I used to have to go to mill to git a little dab of flour. I wasn’t able to git much because I couldn’t carry it, and because we didn’t have the money to pay for only a little. The mill was a mile and a half out on the pike. A few weeks after the fight, when things was settlin' down a little bit, I started for the mill with a neighbor woman.

We'd got out hyar on the hill a short distance from town when we met three young fellers with commissary wagons that they was walkin' along beside of. They stopped when they got to us and asked whar we was goin'.

"We're goin' to mill," we said.

"Stop hyar," the tallest one says.

He grabbed the woman that was with me, but she pulled away and fell back. I said, "Aunt Fanny, don't run. Let's fight 'em."

I used to fight like a Turk when I was small. Any one that knowed me then will tell you so. I said to Aunt Fanny, "We'll take and whip 'em out and go about our business."

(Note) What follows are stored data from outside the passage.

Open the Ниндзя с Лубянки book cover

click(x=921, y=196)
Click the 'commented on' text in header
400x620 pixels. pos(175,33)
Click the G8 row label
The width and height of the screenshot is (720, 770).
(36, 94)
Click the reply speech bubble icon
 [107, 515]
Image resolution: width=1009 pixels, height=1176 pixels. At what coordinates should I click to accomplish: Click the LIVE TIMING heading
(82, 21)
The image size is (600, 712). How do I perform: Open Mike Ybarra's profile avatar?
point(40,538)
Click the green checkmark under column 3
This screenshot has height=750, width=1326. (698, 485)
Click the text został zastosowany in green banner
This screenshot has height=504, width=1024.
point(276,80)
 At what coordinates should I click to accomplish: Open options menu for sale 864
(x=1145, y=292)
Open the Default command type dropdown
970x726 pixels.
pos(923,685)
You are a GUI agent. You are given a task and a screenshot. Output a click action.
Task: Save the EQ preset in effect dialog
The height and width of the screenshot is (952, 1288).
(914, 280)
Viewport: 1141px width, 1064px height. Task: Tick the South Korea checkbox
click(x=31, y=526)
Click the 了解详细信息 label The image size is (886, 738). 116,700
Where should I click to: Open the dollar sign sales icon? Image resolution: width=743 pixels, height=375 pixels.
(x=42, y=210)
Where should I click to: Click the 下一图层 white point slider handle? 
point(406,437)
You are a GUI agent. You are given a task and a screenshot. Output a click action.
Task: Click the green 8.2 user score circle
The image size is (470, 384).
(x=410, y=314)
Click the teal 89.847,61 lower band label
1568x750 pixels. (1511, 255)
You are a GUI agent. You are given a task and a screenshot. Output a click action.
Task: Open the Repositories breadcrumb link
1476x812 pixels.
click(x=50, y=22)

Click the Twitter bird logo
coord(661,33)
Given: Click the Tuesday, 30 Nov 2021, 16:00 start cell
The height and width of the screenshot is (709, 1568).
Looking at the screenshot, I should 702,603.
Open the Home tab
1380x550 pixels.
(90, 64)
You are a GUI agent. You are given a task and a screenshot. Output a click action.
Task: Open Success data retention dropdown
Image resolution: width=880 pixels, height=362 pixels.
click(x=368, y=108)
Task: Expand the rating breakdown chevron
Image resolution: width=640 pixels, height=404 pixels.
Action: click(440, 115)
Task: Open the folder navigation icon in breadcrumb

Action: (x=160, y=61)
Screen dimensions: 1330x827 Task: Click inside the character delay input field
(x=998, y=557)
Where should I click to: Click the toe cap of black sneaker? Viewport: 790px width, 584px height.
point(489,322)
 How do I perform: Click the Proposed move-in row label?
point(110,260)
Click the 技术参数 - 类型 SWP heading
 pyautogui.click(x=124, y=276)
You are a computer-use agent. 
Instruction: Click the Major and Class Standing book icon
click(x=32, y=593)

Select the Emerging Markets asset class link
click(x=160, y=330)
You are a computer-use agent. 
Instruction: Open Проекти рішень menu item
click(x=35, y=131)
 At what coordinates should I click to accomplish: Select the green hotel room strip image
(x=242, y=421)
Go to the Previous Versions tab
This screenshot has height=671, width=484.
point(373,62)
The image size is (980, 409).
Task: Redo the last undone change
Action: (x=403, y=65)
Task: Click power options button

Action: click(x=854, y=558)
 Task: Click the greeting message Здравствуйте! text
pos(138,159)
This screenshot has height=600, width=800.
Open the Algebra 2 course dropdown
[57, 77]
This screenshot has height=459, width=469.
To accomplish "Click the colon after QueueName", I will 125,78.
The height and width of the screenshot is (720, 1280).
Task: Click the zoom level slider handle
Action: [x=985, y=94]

But when I looked around my help was gone — and she was a great large woman, too! She ran away across the field cl'ar back to town. She was a lightning bird. I didn’t think she was running. I thought she was a-flyin'. I imagine I hear her coat-tail whippin' yet as she ran.

It was right funny, but I was so spunky I wouldn’t run, and I fought those three fellers. I was a fat chunk, but at the same time I was strong and active. "I'm not afeard of you," I said.

I fit with my hands and scratched and pulled. When they got hold of me thar was something doin', I tell you! I give that tallest feller all that was comin' to him. Every time he got near enough I'd rake with my finger-nails right down his face. I had him pretty well fagged out when he knocked me down, and then I used my feet as well as my hands.

"Hold her feet!" he hollered to the other two.

So one of the fellers caught hold of 'em, but he couldn’t keep his grip very well because I didn’t have no shoes or stockings on, and I drawed back and kicked him head over heels. He was the smallest one. He kind of stayed back then.

I grabbed the middle-sized feller by the hair with one hand, and with the other I got hold of his vest and was jis' a-wringin' him. Then I thought it was time to use my teeth. I bit like a horse. I bit him comin' and goin', and I'd holler, "Let go of me!"

He went to smother me by puttin' his hand over my mouth, and I taken his hand in jis' like a crocodile. I bit him awful. I bit till the blood come. I could hear my teeth a-grindin'. I tried to eat him up. I'll bet he's carryin' the marks to-day if he's livin'.

The feller swore at me, and said, "I'll shoot you if you don't let go of me."

He was chokin' me, but I never let go my holt and he'd have killed me if thar hadn’t been any one near. Mr. John Miller had a big farm right out on the pike, and as he was comin' out of his gate ridin' his horse he saw that some one was havin' trouble with the soldiers. So he galloped full speed to whar we was fightin'. He knew me well and my parents, and when he saw who it was he hollered: "Let go of that child! Let go of that child!"

Mr. Miller took the three men right to headquarters, and they was punished. Their heads was shaved, and they was tied up by the thumbs.

I went along to the mill. I was afeard not to do the errand when my mother had sent me. I've got a-many a whippin' for not doin' as my parents told me. They was very strict with their children, and we had to obey 'em or have a very lawful excuse. So I went and got the flour at the mill, and when I reached home I was lookin' pretty raggedy, but I wasn’t hurt.

I tell you it was a time through hyar when the North and South was fightin'. I never want to see another war.


1 She was a very corpulent woman beginning to be elderly, but she still had much bodily vigor and a lively mind, and her ample features twinkled with good humor. We visited in the kitchen of her com­fortable frame house, with listening children gathered about in chairs or lying on a sofa that was there.